I would like every record reproduced exactly, with the pictures left out.
(Data provided)
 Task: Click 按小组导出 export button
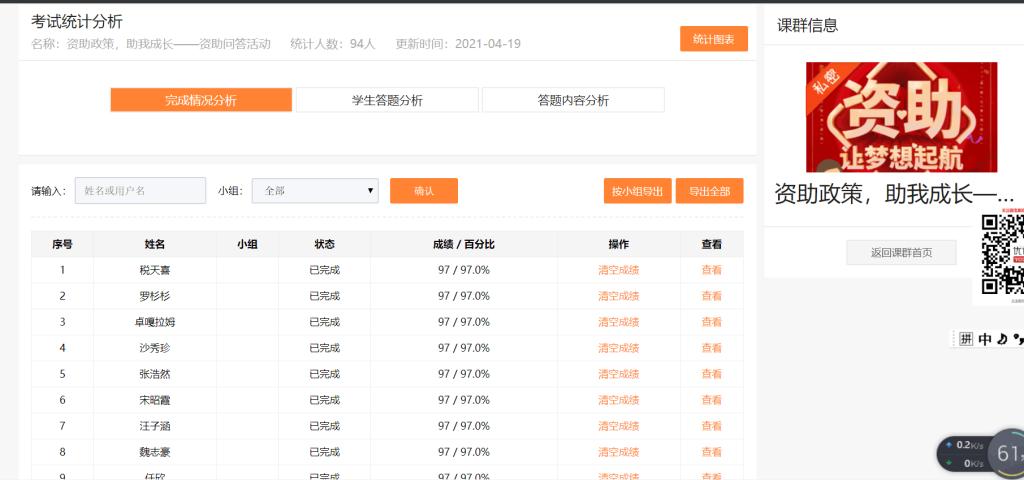pyautogui.click(x=637, y=191)
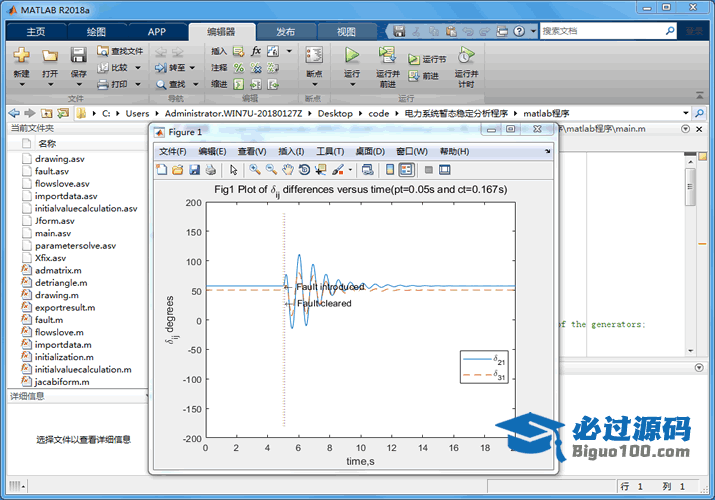
Task: Open the Brush tool color dropdown arrow
Action: 350,170
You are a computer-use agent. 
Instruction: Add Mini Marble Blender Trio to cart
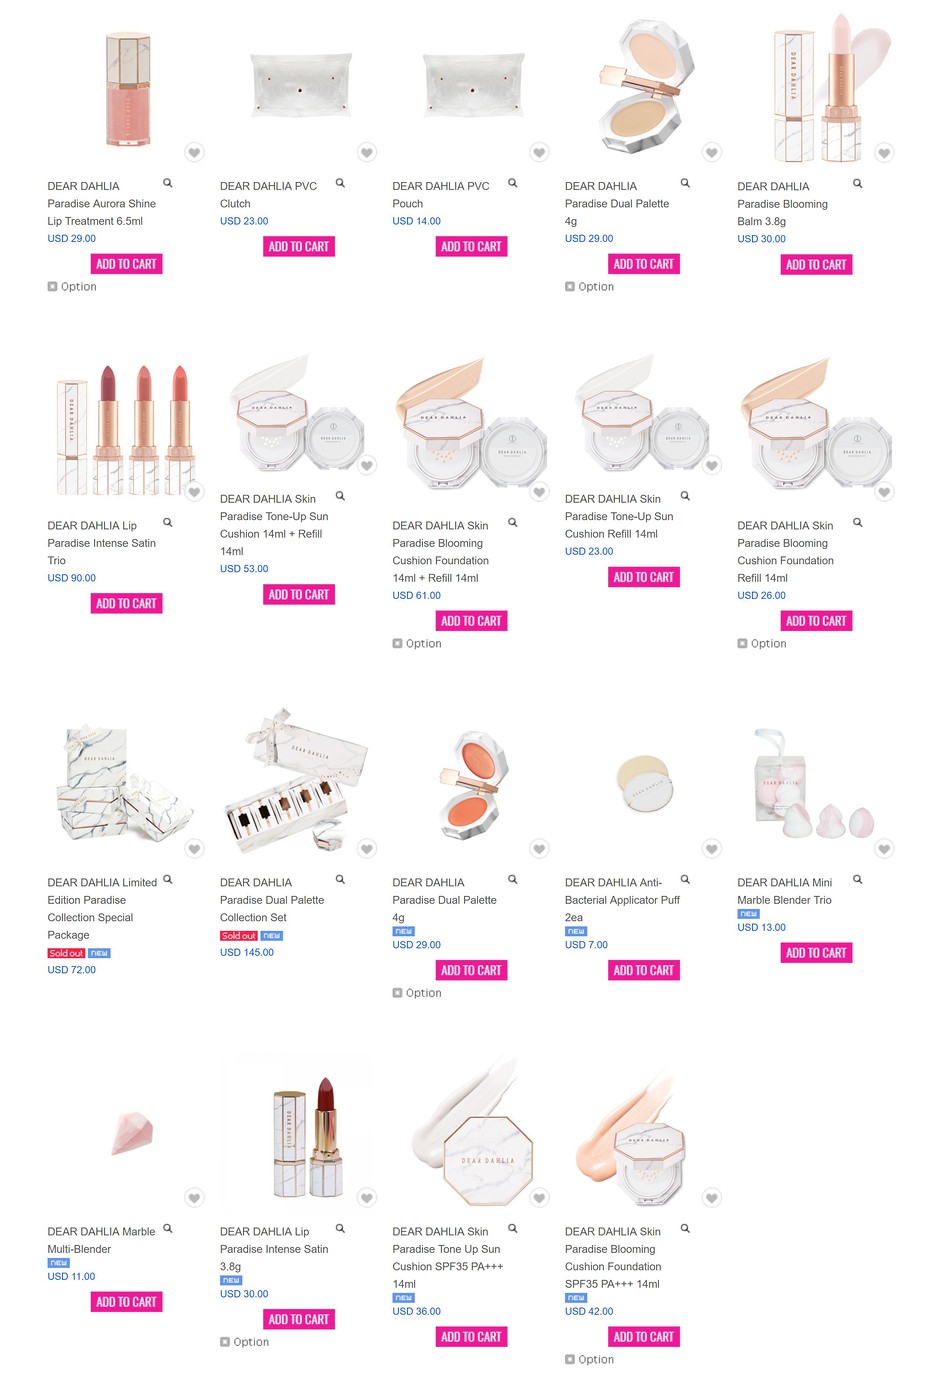(x=816, y=953)
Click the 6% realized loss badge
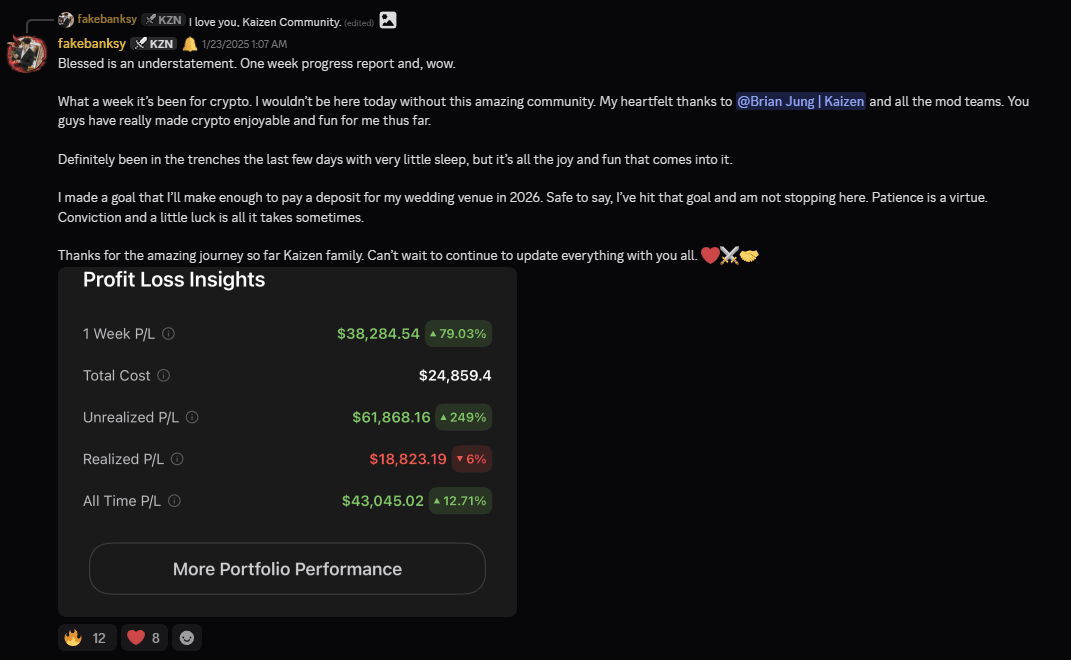Screen dimensions: 1071x660 (x=471, y=459)
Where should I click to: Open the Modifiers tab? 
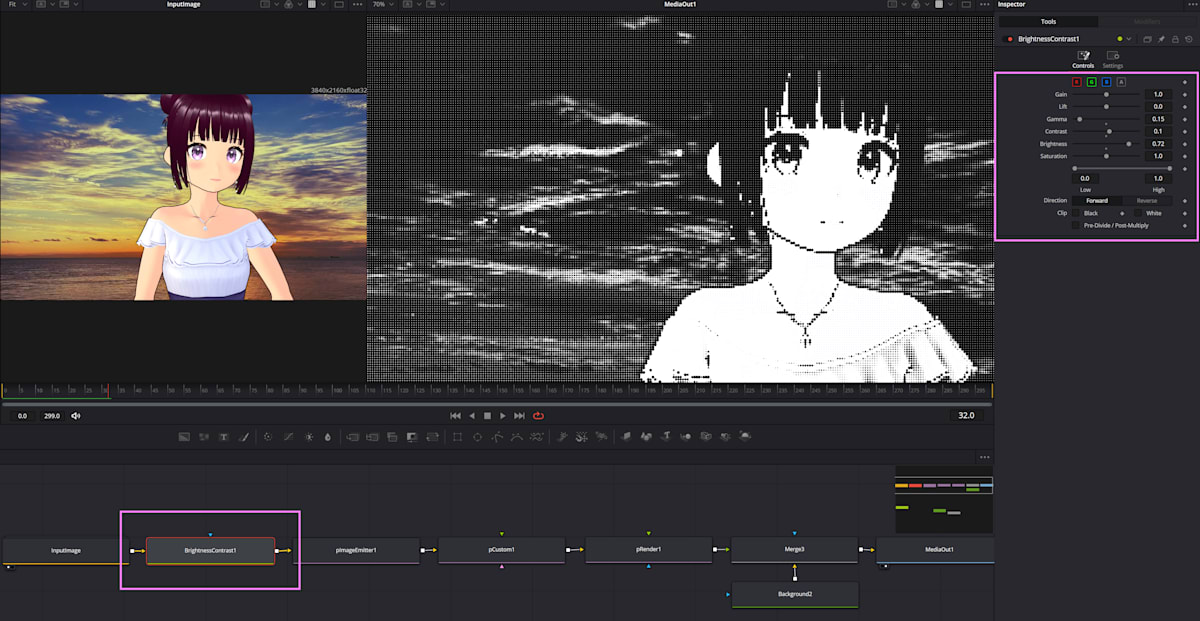point(1147,21)
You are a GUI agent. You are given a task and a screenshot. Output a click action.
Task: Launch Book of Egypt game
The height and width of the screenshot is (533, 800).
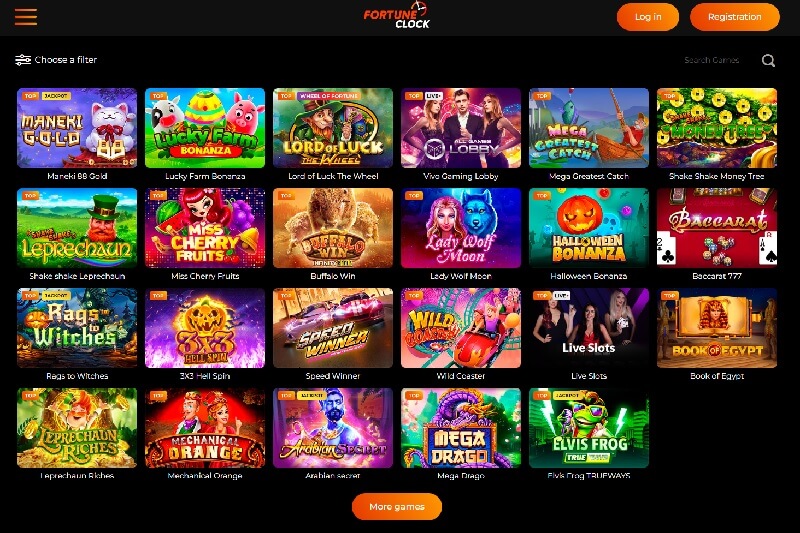[x=717, y=328]
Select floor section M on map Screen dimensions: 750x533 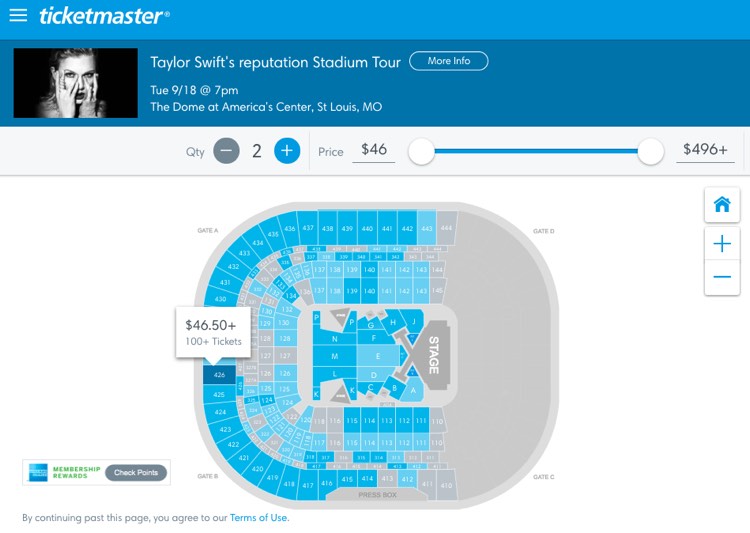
(End Data provided)
→ **Solution**
 Task: Click 按小组导出 export button
pyautogui.click(x=637, y=191)
Task: Open the Brush tool color dropdown arrow
Action: 350,170
You are a computer-use agent. 
Instruction: Add Mini Marble Blender Trio to cart
(x=816, y=953)
Click the 6% realized loss badge
Screen dimensions: 1071x660 (x=471, y=459)
Where should I click to: Open the Modifiers tab? 
point(1147,21)
You are a GUI agent. You are given a task and a screenshot. Output a click action.
Task: Launch Book of Egypt game
The height and width of the screenshot is (533, 800).
[x=717, y=328]
Select floor section M on map Screen dimensions: 750x533 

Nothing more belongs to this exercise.